§ **Activity**
After locating the line with "Screen dimensions: 993x706" in the entries below, set down exactly that line and each one after it to the end, skipping pictures.
★ ★ ★
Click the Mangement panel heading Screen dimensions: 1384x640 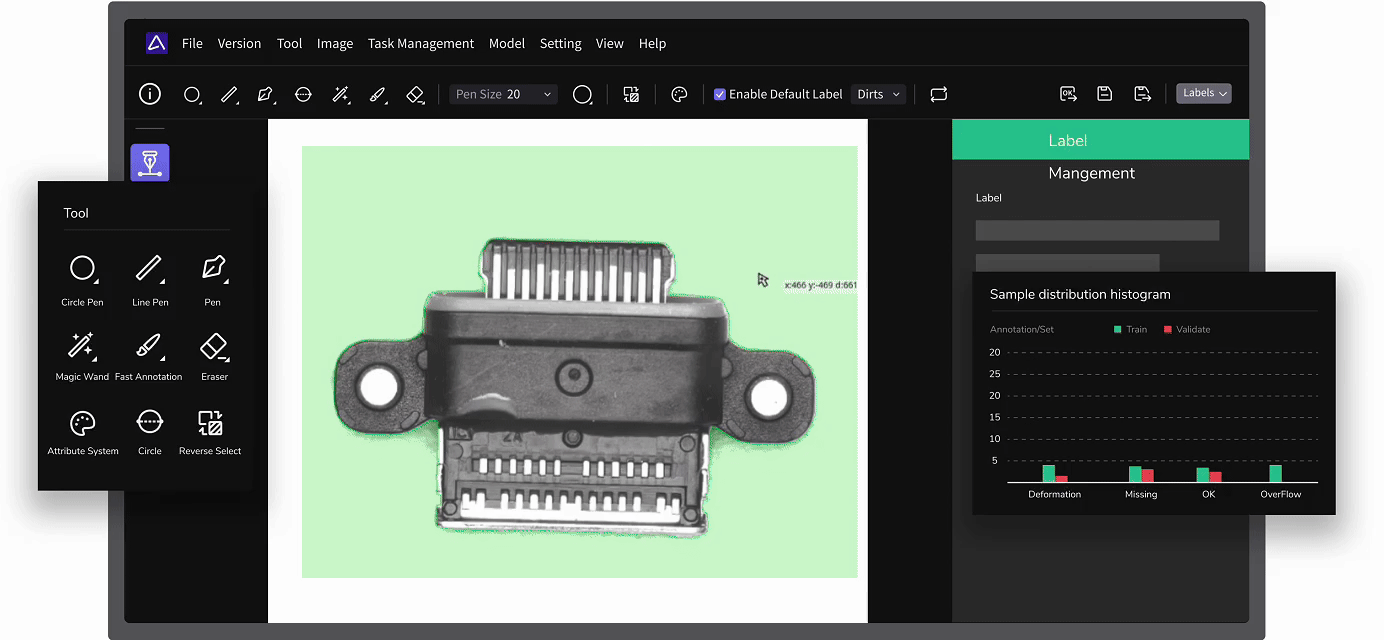coord(1091,173)
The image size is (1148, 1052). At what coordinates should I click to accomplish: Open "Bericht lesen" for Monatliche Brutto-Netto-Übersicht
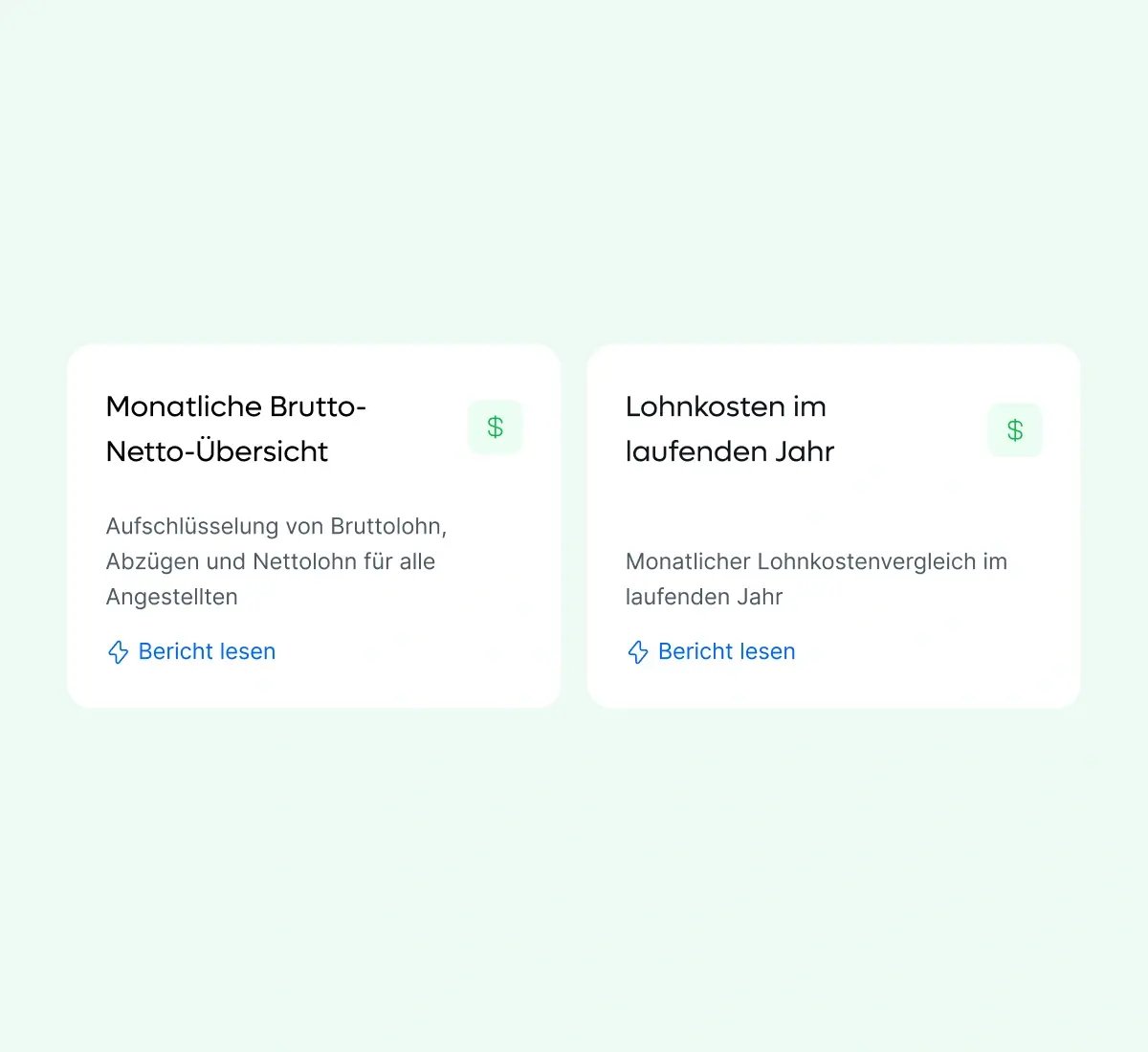pyautogui.click(x=207, y=651)
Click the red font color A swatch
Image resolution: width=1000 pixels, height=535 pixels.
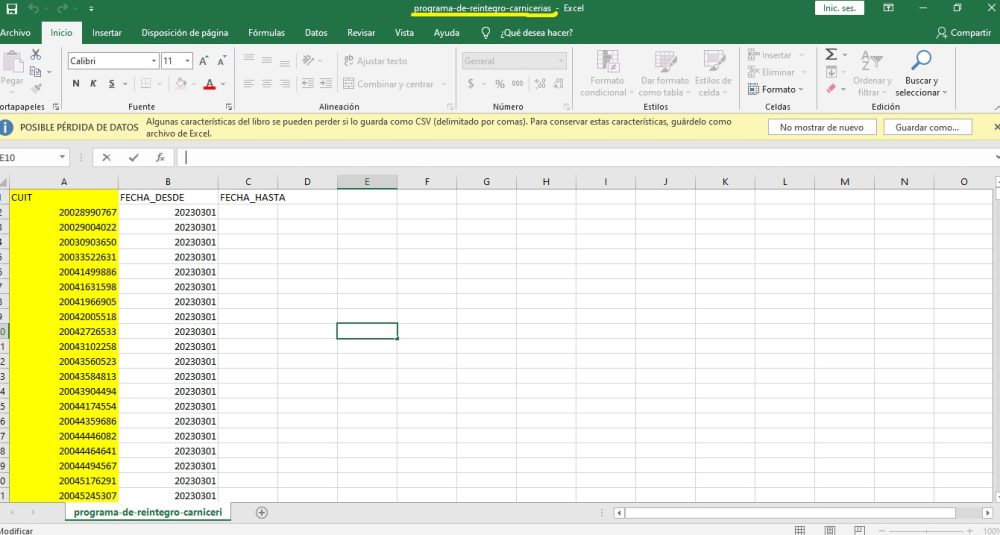point(209,84)
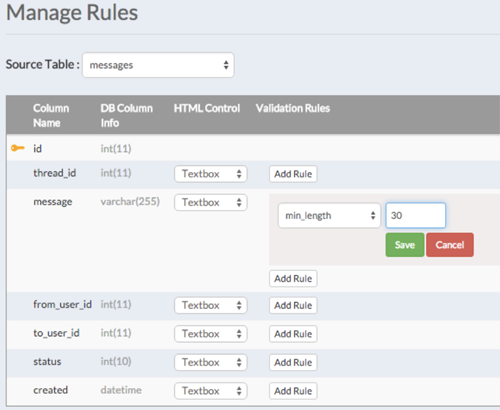The image size is (500, 410).
Task: Click the rule value field containing 30
Action: (416, 215)
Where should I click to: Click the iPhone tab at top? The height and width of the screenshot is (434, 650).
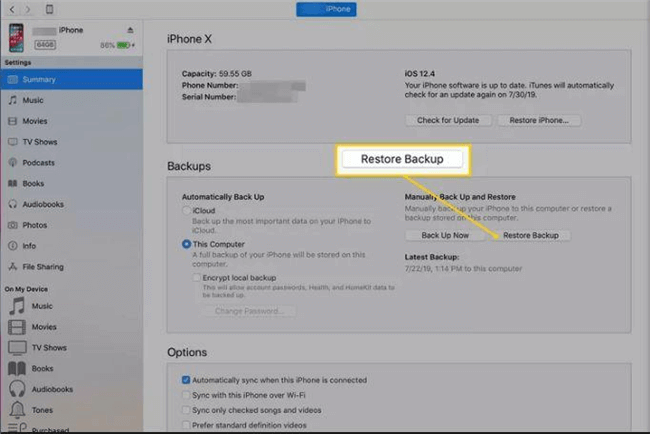click(327, 9)
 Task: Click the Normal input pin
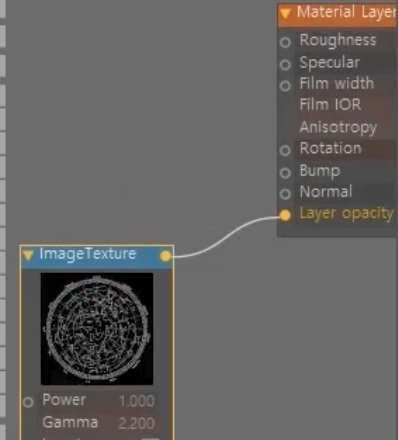point(285,194)
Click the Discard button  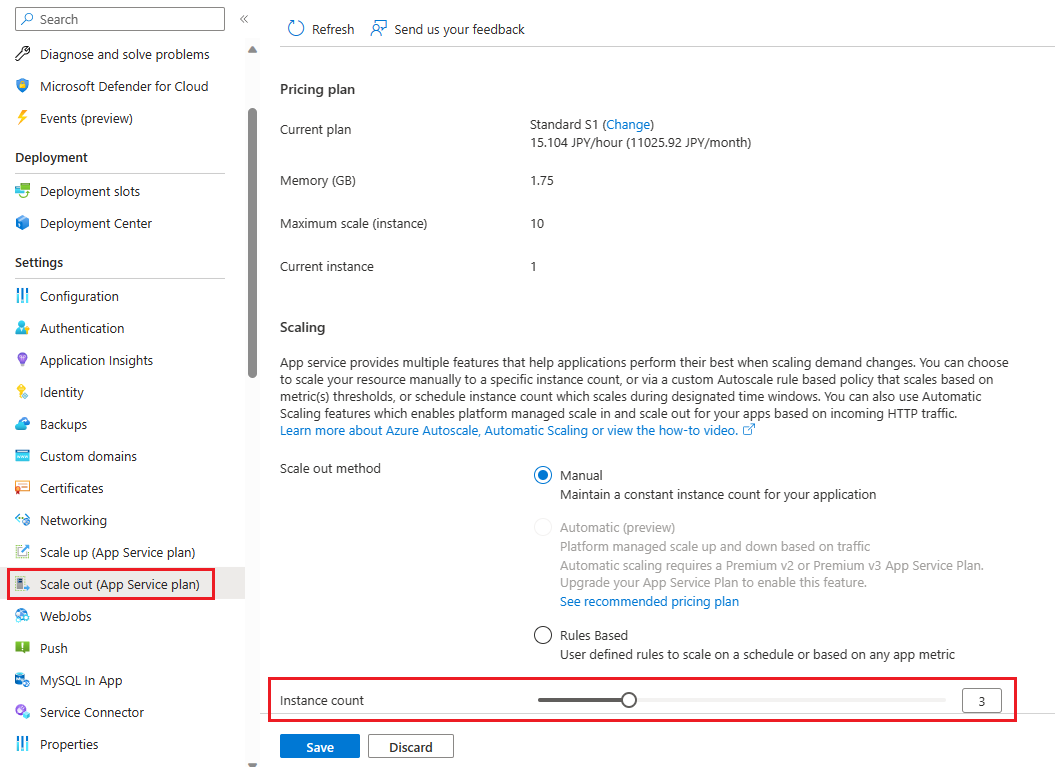(x=411, y=747)
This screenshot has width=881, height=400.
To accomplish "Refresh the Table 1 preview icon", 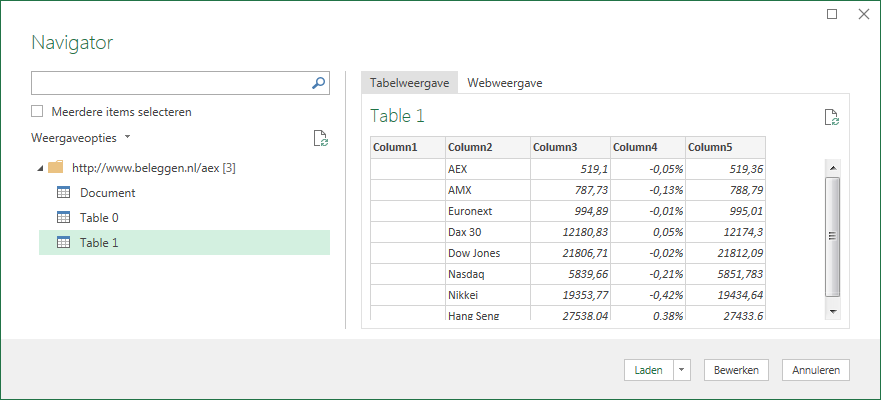I will point(831,118).
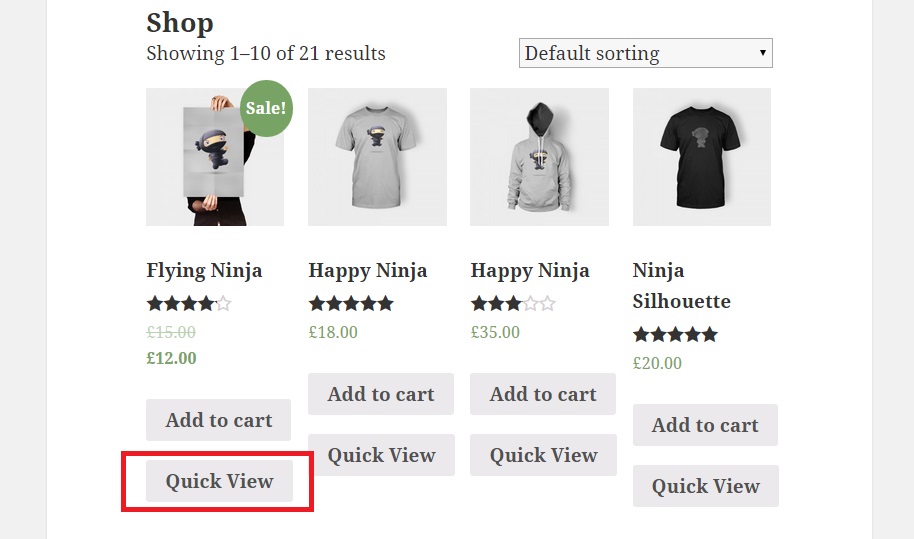Open the Happy Ninja title priced £35.00
The height and width of the screenshot is (539, 914).
[x=529, y=270]
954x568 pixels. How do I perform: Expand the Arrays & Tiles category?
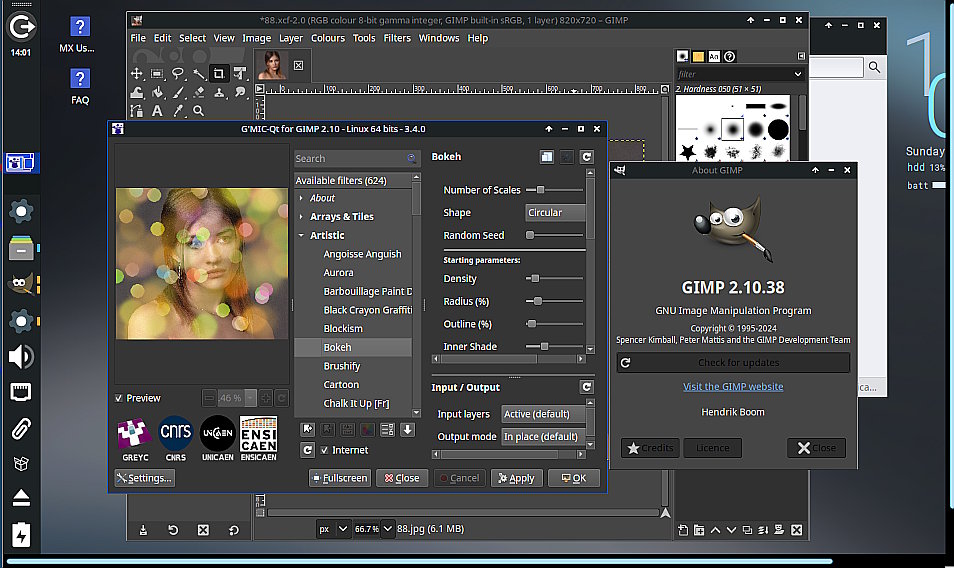pyautogui.click(x=301, y=216)
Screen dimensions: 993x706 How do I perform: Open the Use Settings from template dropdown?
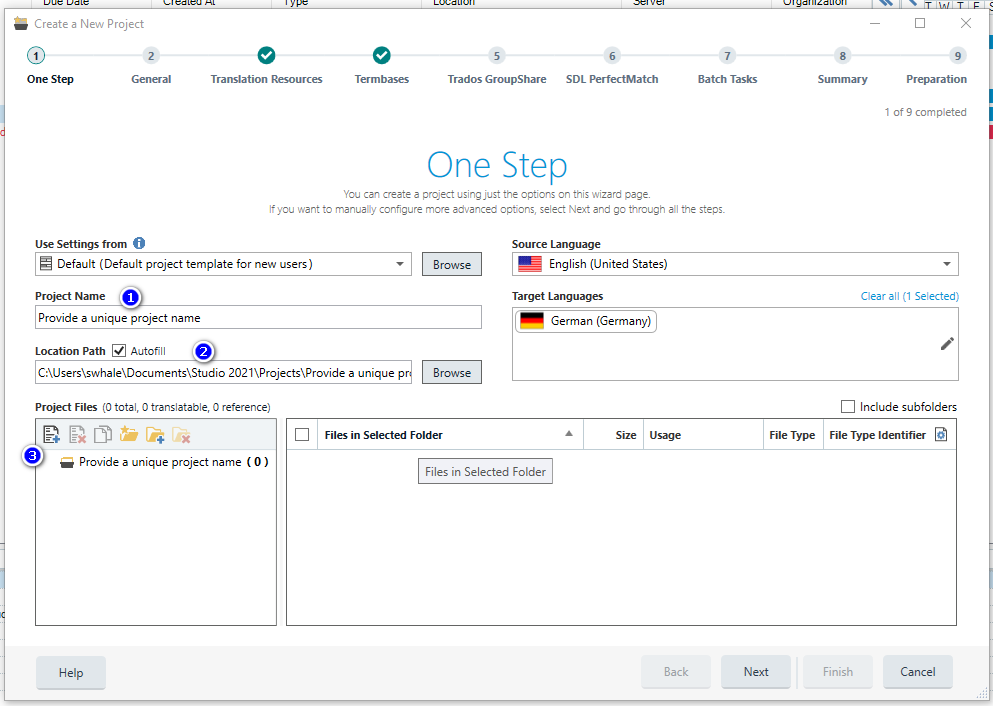pos(400,264)
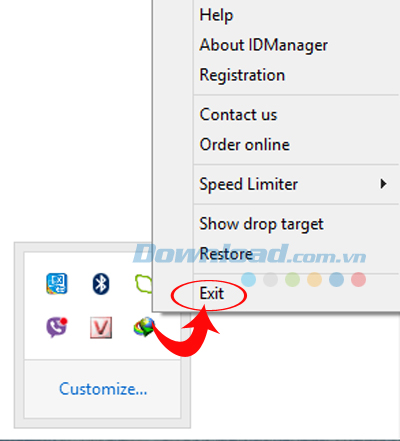Screen dimensions: 400x441
Task: Click the red V tray icon
Action: click(x=101, y=327)
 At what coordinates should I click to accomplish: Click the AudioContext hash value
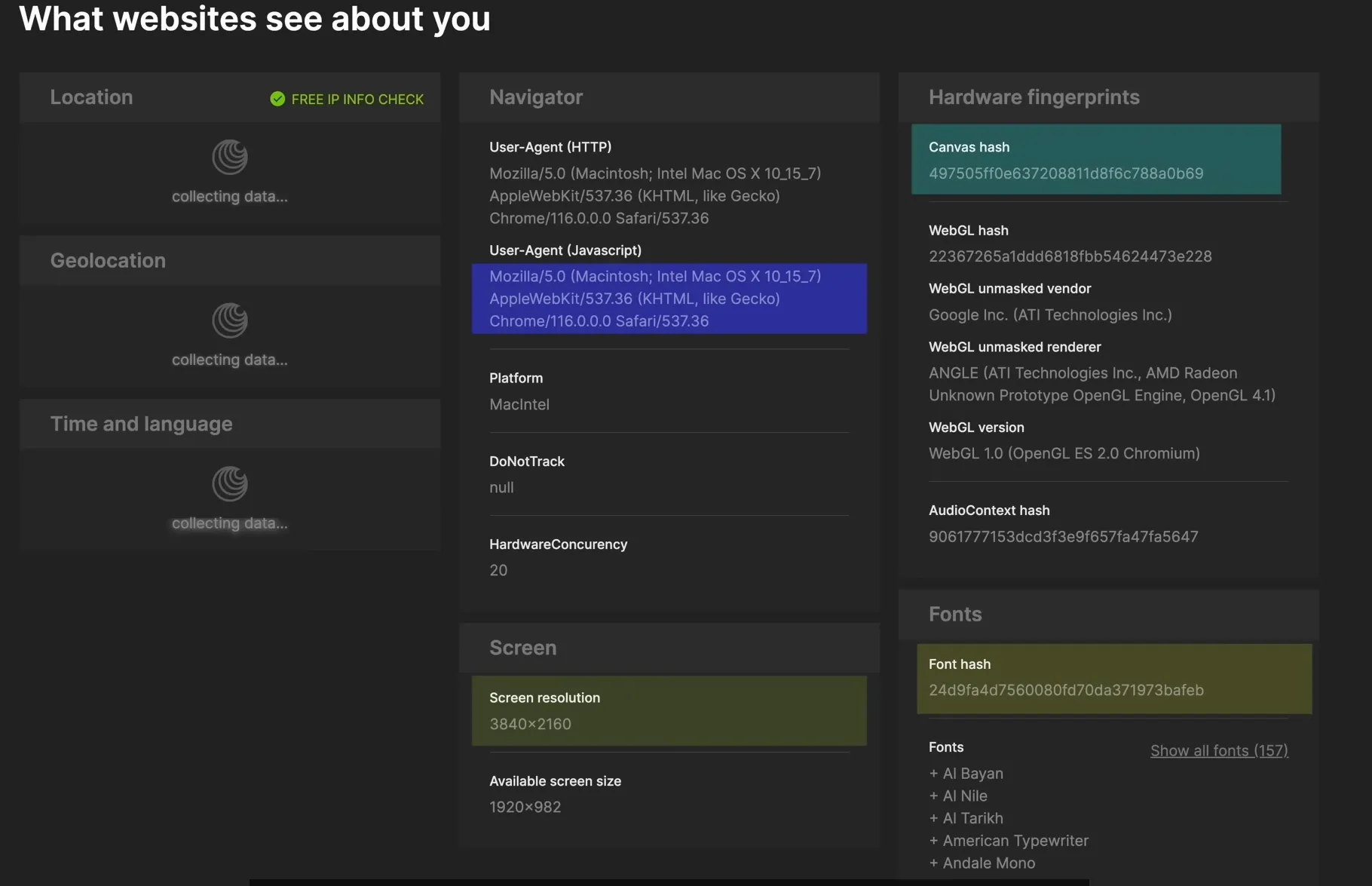tap(1063, 536)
★ ★ ★
§ **Output of the task**
Screen dimensions: 993x706 How do I perform: Open the Use Settings from template dropdown?
pos(400,264)
Screen dimensions: 400x441
Task: Click the red V tray icon
Action: click(x=101, y=327)
 At what coordinates should I click to accomplish: Click the AudioContext hash value
tap(1063, 536)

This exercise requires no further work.